Go Go G5!: This week the friendly UPS man came by and dropped off a Power Mac G5 (and a new flat-panel display!) to replace my geriatric old PowerBook G4 as my "work Mac".
Yikes! The new machine is low on the power curve by desktop-Mac standards (a dual-1.8 GHz), but it was able to build a completely-new-from-scratch copy of our app in less time than it usually takes me to rebuild an updated-from-yesterday's-changes copy on the PowerBook. It looks like the morning meditation time afforded me by the daily sync-and-rebuild ritual is about to sharply decrease ...
TrafficGauge: If I wasn't working at home, I'd perhaps join the crowd clamoring for one of these.
I don't want to be a finger-wagging Europhile here, but I can remember riding through Hamburg in my manager's BMW five years ago, watching as our progress through the city was reflected on a full-color, constantly updated in-dash moving map display. Information about traffic jams and slowdowns in our vicinity were broadcast to the car via RDS-TMC; the system decoded these broadcasts and pinpointed each traffic problem with an icon on the map.

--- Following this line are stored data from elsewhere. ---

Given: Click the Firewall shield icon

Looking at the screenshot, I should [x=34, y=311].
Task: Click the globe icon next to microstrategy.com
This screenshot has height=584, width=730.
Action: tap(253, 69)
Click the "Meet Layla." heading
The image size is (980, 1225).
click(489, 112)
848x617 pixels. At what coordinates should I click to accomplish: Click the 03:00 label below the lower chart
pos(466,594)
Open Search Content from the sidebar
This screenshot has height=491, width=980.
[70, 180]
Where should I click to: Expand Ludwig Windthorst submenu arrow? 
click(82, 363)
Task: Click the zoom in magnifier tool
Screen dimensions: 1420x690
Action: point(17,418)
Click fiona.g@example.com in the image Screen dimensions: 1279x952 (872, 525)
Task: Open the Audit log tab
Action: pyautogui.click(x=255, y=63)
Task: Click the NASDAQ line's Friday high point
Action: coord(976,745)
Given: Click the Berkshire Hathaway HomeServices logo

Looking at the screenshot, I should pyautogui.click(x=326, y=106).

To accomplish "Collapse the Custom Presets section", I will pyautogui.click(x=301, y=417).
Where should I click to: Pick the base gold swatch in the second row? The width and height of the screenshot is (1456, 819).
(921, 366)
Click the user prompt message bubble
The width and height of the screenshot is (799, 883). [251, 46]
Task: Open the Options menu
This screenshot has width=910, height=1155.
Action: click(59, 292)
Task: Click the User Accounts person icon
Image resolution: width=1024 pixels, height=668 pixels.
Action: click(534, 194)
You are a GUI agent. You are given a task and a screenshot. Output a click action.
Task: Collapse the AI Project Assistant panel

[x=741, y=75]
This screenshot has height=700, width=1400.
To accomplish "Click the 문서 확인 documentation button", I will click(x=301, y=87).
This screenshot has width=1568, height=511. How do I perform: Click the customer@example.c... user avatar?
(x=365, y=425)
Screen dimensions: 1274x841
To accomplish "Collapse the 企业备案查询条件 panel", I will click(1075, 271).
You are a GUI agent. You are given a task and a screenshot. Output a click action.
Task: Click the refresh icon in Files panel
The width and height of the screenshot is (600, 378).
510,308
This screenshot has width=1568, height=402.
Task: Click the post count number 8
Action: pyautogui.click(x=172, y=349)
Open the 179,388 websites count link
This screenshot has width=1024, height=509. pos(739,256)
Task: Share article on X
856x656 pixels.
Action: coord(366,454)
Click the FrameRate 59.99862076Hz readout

The whole mapping/traffic system was factory-standard, built into the dash and integrated with the car's controls. Traffic info was free, invisibly piggybacking on FM radio signals.
In contrast, TrafficGauge is charging you $79.95 (plus $6.99 a month) for a chintzy gadget that looks no more sophisticated than a hand-held Blackjack game that you'd buy for $4.99 in the kids' toys aisle at the drugstore. For a region that supposedly prides itself on being the epicenter of car culture (nobody walks in LA!), why did it take us so long to come up with something so cheesy?